Вся эта работа была рассчитана на потрясение психики человека, на внушение чего–то необыкновенного и чудодейственного. Само же лечение производилось оператором, находившимся внутри установки, и заключалось в простом нажатии кнопочки на миниатюрном приборе. Не будь этого громоздкого и сложного аппарата, лечение все равно бы достигло цели, но вся эта придуманная Простаковым и Неустроевым установка и процедура лишь усиливали действие лучей, потрясали воображение.
Прежде других о чудодейственном лечении больных на Русском острове узнали Южные штаты Америки и близкая к ним Куба.
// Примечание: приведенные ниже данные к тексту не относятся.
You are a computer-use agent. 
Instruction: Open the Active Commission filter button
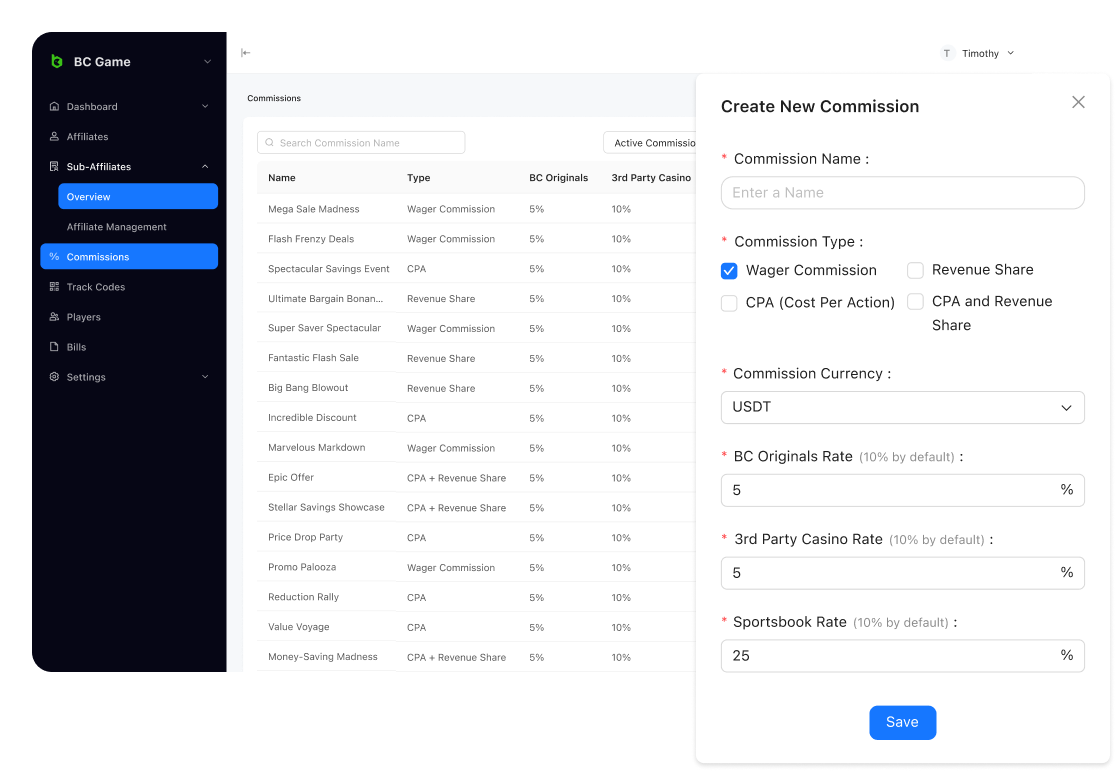650,143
Фидель Кастро послал на остров группу врачей с больными, а затем, убедившись в реальности слухов, приказал отправить на остров паром и на нём тысячу больных, нуждавшихся в лечении лучами доктора Простакова. Самому же Простакову он послал приглашение посетить Кубу в качестве его личного гостя. Его письмо заканчивалось словами: «Русские люди с первых лет существования Кубинской республики пользуются у нас глубоким уважением, и мы рады, что именно Русский доктор заслужил в наших краях всеобщую любовь и признательность».
Со дня на день на острове ожидали паром с Кубы.
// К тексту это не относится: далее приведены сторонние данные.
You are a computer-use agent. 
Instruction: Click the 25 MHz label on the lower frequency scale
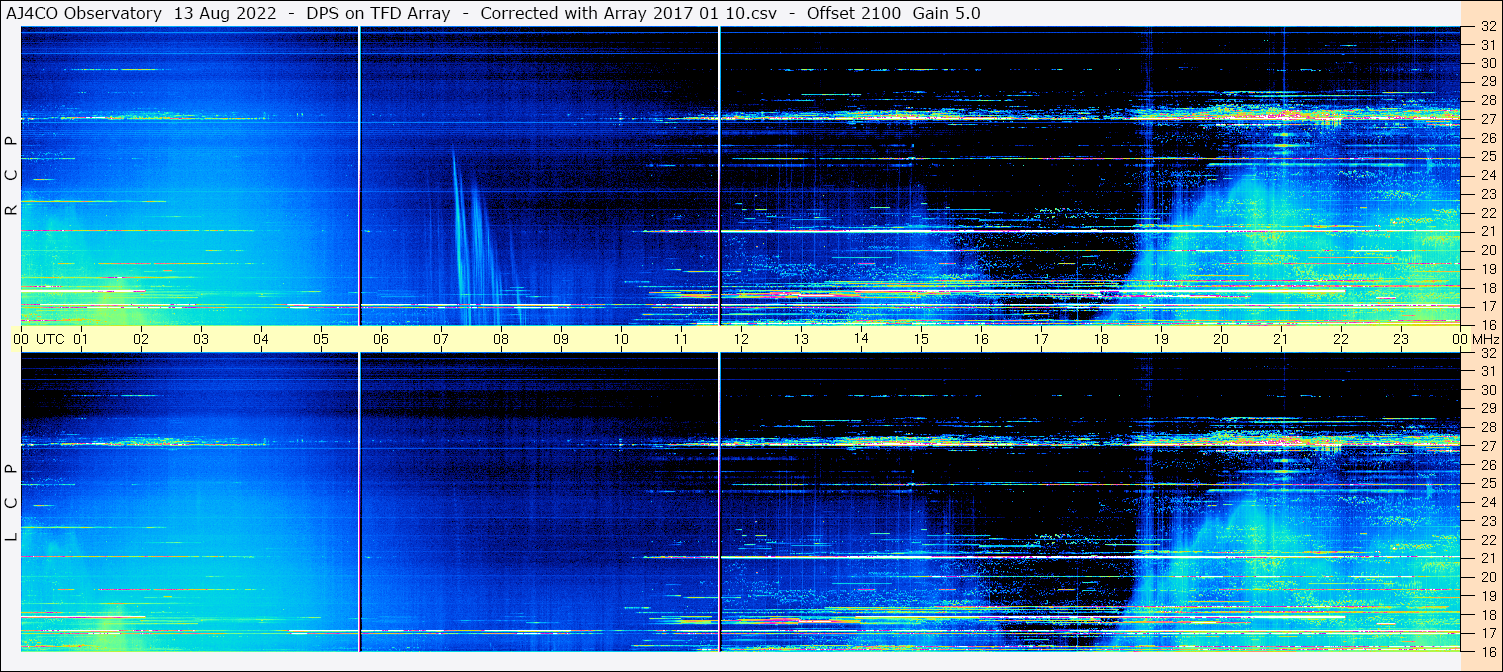click(1487, 484)
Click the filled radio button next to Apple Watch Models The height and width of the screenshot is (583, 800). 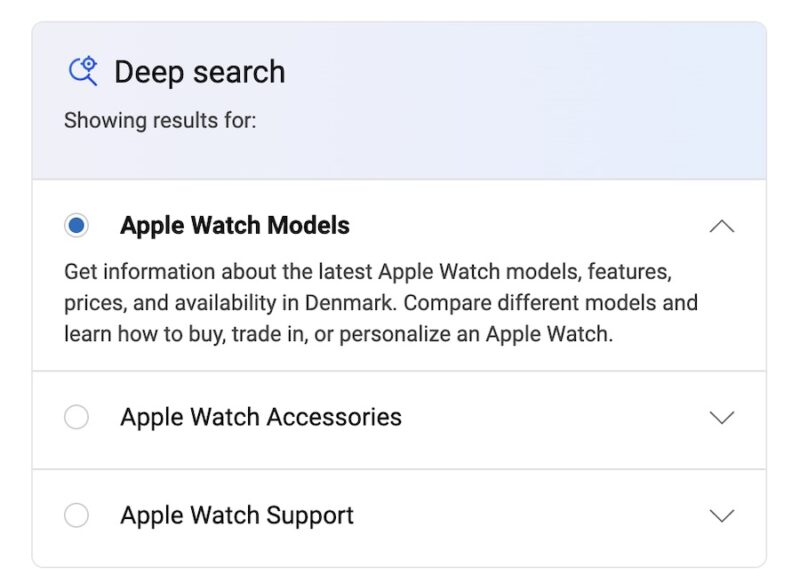(x=78, y=225)
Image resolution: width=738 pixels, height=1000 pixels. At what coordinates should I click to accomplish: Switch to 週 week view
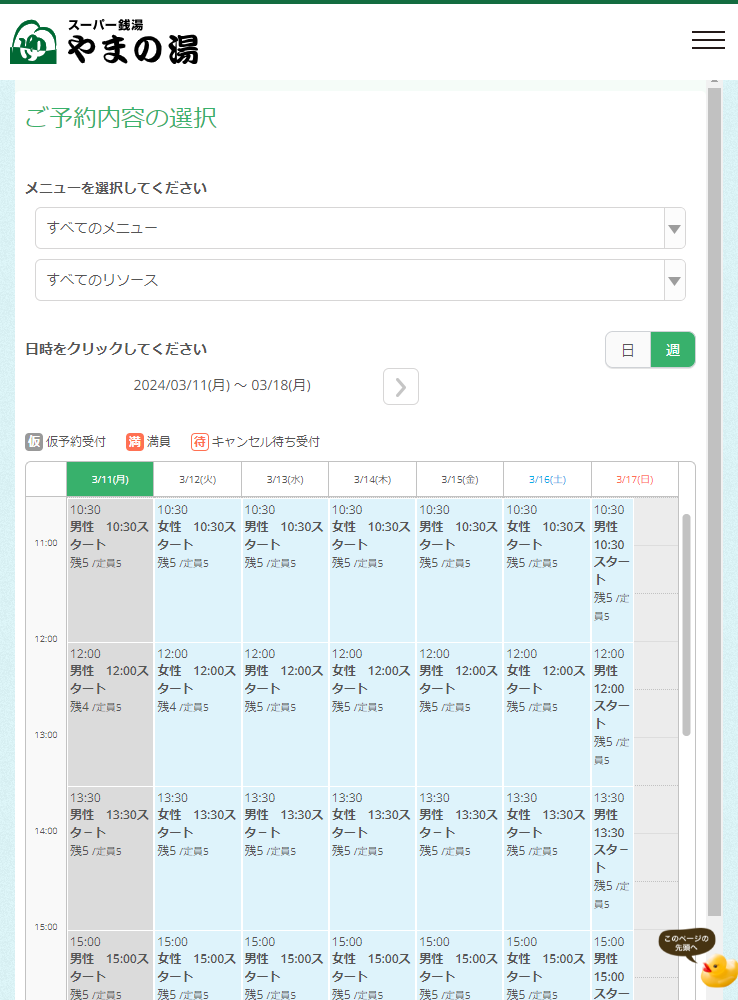pyautogui.click(x=673, y=350)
Большая метаморфоза произошла в поведении доктора–психолога Ноя Исааковича и его шефа Ивана Ивановича. Они с утра появлялись то на вилле адмирала, то во дворце хозяйки острова, то в помещениях биологической лаборатории. К тому времени была закончена отделка личной виллы дедушки Драгана; он то оставался на ночь в апартаментах внучки, то ночевал у себя. На его вилле ни доктор Ной, ни таинственный и вездесущий Иван Иванович не появлялись. Тут принимали только тех, кого приглашал хозяин, а хозяин их явно игнорировал. Не пускали их и во все помещения физико–механических мастерских и лабораторий. Тут на входе стояли по два дюжих парня, — непременно, русских или сербов. Ной Исаакович с ними дискуссий не заводил, а Иван Иванович иногда говорил: «Не понимаю ваших строгостей. Вы могли бы знать, что мы тут люди не посторонние и терпеть ваших порядков долго не будем». А однажды сказал часовому: «Передайте своему главному механику: он может схлопотать большую неприятность».